Challenge =>
Copy the items from the line with "Focus the Référence du paiement input" to the line with "I will 189,21." exactly as they appear, and include nothing else.

Word and element location records =>
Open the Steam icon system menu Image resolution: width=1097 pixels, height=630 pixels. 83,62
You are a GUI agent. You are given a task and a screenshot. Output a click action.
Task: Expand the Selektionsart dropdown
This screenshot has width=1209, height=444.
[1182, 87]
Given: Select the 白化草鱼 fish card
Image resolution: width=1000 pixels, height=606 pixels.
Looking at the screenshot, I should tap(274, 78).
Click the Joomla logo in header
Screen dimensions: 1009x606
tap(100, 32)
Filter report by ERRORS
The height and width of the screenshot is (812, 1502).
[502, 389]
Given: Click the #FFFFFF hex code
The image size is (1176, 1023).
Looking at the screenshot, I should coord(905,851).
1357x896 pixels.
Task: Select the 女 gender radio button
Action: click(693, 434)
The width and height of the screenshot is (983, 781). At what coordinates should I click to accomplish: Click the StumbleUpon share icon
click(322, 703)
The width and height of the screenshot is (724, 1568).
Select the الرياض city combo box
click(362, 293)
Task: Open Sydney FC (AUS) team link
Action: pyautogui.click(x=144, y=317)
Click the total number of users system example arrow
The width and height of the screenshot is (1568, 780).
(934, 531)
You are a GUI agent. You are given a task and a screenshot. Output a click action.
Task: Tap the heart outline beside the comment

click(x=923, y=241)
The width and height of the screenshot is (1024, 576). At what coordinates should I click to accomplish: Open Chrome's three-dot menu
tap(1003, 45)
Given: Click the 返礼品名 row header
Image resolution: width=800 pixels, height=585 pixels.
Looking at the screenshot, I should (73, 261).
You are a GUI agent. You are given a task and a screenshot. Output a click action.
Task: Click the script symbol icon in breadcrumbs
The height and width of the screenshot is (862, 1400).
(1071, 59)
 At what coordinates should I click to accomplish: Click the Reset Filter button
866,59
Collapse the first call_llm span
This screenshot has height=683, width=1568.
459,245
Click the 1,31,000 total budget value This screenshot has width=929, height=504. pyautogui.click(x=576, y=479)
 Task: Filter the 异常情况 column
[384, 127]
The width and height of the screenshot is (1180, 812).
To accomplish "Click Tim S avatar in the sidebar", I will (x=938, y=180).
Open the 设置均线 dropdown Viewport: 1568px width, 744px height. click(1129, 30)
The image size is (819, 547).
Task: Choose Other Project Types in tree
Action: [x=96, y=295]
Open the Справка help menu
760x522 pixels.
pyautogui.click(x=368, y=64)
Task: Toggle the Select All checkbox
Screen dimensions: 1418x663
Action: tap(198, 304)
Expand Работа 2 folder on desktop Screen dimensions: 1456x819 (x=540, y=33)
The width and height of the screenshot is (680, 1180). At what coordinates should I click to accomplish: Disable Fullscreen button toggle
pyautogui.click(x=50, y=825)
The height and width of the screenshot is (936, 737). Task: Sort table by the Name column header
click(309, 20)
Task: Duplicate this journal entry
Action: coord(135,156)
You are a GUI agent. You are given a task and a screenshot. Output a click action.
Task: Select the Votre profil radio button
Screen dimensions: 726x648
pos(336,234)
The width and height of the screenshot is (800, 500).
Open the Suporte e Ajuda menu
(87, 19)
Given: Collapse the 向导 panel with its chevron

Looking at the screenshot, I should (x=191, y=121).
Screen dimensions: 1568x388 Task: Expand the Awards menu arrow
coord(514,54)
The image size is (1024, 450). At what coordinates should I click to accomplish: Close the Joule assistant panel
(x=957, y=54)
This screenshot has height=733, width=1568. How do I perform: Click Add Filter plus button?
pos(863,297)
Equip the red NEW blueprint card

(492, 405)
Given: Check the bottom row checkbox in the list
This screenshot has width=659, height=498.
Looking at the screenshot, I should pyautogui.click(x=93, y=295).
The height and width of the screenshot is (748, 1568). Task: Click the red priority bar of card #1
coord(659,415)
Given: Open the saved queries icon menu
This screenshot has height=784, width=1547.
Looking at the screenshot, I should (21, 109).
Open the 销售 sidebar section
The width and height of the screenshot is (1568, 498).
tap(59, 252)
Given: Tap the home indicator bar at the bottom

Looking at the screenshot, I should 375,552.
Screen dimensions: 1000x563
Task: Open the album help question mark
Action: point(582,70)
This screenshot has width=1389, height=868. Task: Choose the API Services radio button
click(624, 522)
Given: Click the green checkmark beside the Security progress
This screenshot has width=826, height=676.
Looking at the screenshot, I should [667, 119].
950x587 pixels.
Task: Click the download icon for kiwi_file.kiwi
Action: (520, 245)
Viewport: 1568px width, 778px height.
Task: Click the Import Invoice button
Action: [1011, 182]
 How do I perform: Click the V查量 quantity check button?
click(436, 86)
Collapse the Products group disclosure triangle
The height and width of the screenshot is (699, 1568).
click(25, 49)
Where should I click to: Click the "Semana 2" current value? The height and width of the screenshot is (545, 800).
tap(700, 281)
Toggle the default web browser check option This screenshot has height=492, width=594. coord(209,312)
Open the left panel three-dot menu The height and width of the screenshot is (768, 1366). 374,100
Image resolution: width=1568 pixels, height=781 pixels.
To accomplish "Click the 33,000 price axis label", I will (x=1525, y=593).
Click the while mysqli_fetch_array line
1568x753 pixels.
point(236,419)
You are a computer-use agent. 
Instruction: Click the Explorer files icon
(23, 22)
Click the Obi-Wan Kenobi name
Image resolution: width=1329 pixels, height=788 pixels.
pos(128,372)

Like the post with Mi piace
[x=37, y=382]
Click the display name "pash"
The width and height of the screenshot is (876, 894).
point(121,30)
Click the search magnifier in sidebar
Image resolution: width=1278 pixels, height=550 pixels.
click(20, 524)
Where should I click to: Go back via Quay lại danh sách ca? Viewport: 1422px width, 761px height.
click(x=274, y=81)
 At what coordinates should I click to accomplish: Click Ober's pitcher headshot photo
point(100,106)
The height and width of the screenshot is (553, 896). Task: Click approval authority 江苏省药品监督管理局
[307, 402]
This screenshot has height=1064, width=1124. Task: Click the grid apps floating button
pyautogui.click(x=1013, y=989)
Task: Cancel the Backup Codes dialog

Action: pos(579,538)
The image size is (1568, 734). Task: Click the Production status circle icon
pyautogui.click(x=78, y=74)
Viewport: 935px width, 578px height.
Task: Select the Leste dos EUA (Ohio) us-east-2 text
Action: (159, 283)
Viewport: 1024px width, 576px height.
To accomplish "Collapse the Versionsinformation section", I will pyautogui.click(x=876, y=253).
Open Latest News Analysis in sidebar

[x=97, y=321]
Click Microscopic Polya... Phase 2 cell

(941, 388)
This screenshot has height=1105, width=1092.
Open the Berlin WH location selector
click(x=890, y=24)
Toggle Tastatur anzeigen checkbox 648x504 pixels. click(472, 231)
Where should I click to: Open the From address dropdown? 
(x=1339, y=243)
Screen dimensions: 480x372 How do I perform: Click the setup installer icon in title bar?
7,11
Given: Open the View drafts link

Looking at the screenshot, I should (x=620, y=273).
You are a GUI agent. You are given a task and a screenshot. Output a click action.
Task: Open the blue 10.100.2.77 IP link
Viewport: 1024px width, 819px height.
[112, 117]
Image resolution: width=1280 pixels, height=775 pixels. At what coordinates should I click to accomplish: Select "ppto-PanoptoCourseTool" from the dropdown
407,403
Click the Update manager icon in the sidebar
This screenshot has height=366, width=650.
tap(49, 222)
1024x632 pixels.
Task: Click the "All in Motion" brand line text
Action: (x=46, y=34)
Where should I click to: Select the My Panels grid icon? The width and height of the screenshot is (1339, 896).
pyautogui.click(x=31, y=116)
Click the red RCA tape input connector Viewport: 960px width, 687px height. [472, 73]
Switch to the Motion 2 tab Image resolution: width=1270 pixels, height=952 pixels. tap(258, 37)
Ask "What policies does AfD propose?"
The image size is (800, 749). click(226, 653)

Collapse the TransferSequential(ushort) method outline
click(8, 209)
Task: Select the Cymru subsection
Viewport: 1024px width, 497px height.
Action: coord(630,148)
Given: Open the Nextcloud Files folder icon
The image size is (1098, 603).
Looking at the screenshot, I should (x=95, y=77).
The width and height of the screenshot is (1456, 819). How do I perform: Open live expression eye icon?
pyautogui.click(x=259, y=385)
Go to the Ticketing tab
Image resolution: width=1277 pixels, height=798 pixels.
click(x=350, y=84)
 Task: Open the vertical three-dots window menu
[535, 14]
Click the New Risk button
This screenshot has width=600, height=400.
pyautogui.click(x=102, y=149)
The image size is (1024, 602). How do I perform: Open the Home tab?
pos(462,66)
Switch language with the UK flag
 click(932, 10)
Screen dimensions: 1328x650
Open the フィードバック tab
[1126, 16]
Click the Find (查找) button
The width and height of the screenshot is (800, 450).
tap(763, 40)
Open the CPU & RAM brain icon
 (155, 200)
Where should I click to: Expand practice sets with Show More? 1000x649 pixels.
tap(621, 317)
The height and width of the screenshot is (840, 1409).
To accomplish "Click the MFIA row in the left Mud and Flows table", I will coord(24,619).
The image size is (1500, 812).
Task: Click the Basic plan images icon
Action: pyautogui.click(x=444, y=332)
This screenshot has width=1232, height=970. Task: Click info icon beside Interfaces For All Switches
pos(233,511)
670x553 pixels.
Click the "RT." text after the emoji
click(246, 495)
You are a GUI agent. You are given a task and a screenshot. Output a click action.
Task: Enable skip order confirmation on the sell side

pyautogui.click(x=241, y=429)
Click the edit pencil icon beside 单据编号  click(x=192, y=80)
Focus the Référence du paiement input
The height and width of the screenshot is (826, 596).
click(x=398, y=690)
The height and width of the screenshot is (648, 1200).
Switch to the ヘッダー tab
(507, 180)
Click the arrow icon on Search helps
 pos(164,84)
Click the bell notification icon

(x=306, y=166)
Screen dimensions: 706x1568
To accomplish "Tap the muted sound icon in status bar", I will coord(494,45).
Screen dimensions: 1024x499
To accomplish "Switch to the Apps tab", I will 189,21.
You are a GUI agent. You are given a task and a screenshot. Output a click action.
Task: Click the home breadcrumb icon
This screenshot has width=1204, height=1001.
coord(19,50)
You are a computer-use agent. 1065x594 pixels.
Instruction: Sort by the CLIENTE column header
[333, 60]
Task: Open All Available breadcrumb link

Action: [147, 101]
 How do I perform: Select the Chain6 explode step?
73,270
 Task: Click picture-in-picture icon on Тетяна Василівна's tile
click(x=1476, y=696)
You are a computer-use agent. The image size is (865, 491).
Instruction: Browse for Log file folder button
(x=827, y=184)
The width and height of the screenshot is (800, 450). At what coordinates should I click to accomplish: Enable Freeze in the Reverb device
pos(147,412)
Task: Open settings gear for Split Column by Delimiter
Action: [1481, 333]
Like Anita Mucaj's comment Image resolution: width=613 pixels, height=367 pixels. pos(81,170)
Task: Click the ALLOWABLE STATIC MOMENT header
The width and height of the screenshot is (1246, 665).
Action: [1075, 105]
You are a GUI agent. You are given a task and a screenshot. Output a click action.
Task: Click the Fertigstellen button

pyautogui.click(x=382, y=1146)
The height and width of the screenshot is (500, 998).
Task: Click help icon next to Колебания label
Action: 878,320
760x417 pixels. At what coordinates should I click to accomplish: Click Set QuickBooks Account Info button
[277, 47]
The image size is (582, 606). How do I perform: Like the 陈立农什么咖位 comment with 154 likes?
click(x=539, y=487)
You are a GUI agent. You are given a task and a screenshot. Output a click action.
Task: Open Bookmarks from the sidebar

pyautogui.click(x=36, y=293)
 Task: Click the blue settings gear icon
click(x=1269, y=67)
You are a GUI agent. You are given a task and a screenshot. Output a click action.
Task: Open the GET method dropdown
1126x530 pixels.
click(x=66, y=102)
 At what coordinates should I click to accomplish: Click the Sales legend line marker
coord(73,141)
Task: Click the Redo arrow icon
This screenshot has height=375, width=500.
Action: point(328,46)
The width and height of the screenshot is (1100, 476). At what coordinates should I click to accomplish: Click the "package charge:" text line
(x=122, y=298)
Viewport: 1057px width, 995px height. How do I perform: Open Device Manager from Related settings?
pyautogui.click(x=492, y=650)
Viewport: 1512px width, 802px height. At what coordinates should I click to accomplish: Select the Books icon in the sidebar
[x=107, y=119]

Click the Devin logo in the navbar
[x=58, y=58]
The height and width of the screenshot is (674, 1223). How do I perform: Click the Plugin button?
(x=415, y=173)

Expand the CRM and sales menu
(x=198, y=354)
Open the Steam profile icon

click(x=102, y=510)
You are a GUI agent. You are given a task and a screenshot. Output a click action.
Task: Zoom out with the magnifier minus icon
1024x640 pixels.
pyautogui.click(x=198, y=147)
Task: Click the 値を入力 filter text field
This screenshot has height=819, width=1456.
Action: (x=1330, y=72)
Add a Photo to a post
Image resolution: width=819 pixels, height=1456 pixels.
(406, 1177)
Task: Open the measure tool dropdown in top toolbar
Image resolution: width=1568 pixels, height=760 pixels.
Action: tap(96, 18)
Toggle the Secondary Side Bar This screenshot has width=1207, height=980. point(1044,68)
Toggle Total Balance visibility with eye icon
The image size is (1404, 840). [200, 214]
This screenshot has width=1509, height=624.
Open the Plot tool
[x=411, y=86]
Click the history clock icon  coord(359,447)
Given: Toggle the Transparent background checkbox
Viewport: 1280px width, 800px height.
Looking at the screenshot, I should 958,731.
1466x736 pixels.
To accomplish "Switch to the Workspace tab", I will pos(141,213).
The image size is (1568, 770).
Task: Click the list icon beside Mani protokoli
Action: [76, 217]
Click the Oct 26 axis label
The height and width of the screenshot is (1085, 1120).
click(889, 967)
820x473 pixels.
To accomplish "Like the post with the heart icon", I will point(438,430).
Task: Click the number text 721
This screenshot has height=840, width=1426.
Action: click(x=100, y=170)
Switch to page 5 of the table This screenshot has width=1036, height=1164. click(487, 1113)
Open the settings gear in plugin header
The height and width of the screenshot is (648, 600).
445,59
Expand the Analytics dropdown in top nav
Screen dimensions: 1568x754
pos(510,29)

Written solution =>
Focus the Référence du paiement input
The height and width of the screenshot is (826, 596).
click(x=398, y=690)
The height and width of the screenshot is (648, 1200).
Switch to the ヘッダー tab
(507, 180)
Click the arrow icon on Search helps
 pos(164,84)
Click the bell notification icon

(x=306, y=166)
Screen dimensions: 706x1568
To accomplish "Tap the muted sound icon in status bar", I will coord(494,45).
Screen dimensions: 1024x499
To accomplish "Switch to the Apps tab", I will 189,21.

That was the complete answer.